***** Text segment

Part 1: Create a web editor with syntax colorization.

Have you ever wondered how web editors like Visual Studio (Online), codesandbox or snack work? or wanted to make a custom web or desktop editor and don’t know how to start?
In this article I’m going to explain how web editors work and we w’ll create one for a custom language.

The language we are going to build the editor for is simple. it declares a list of TODOs, and then apply on them some predefined instructions. I’ll call this language TodoLang, here are some examples of those instructions:

ADD TODO "Make the world a better place"
ADD TODO "read daily"
ADD TODO "Exercise"
COMPLETE TODO "Learn & share"

We simply add some TODOs using:

ADD TODO "TODO_TEXT"

...or complete a TODO using COMPLETE TODO “todo_text”,  so the output of interpreting this code my tell us about the remaining TODOs and the ones we have done so far. This is a simple language that I have invented for the purpose of this blog post. it may seem useless but it has everything I need to cover in this article.

**********
***** The data

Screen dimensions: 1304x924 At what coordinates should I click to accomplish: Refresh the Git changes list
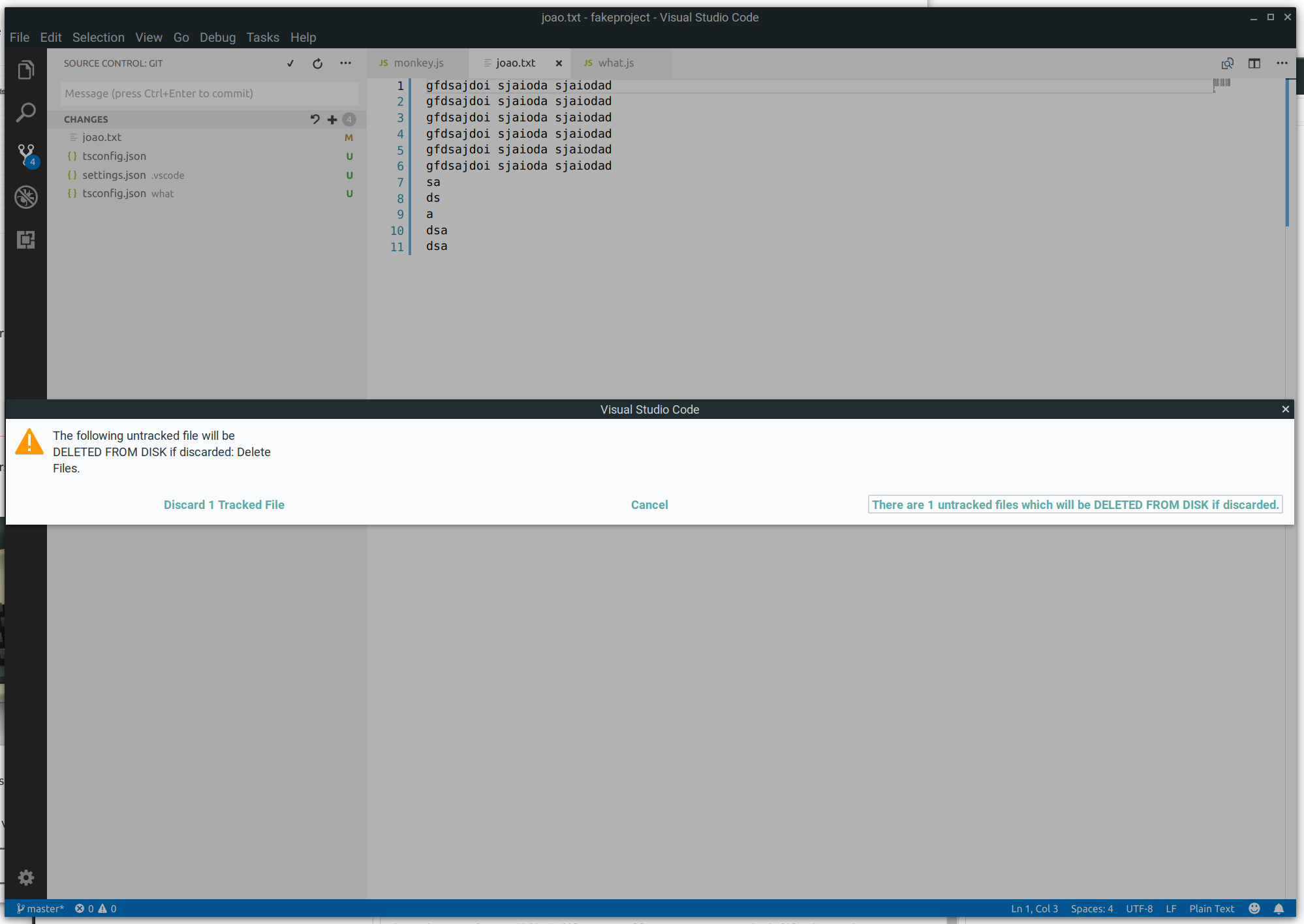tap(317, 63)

**********
***** The data

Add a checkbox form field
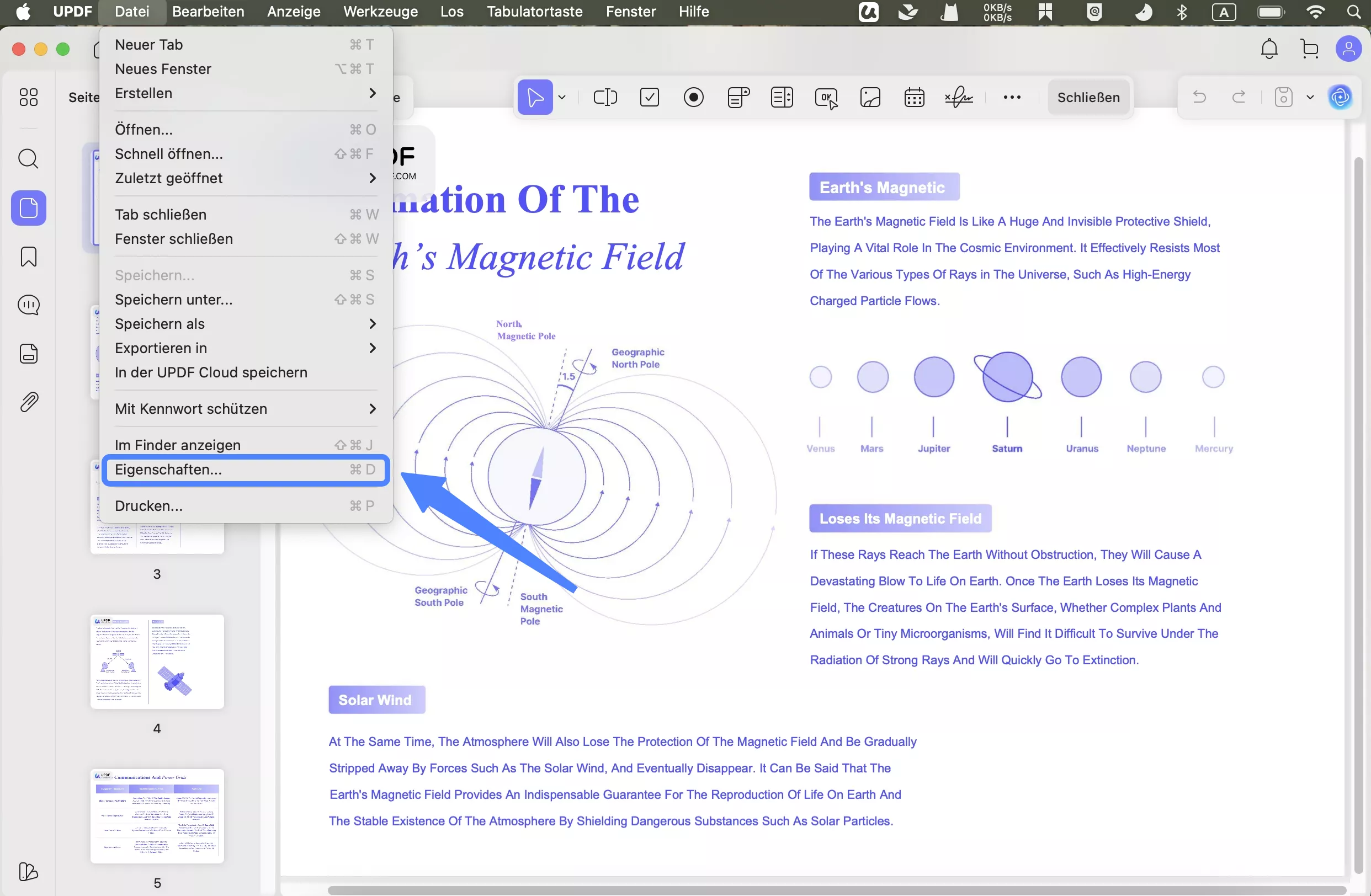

**********
***** The data

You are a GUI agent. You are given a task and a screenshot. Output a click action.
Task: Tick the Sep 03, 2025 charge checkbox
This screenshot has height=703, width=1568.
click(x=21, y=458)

**********

What to do
A) According to the web editor article, why does it use TodoLang even though the language may seem useless?
B) In the rows, output everything from the line containing "Screen dimensions: 1304x924" down to the line containing "tap(317, 63)", leaving the pictures out.
The text and the rows come from separate, unrelated sources.

Answers in order
A) TodoLang was invented for the purpose of the blog post, and despite seeming useless, it has everything needed to cover the topics of the article.

B)
Screen dimensions: 1304x924 At what coordinates should I click to accomplish: Refresh the Git changes list
tap(317, 63)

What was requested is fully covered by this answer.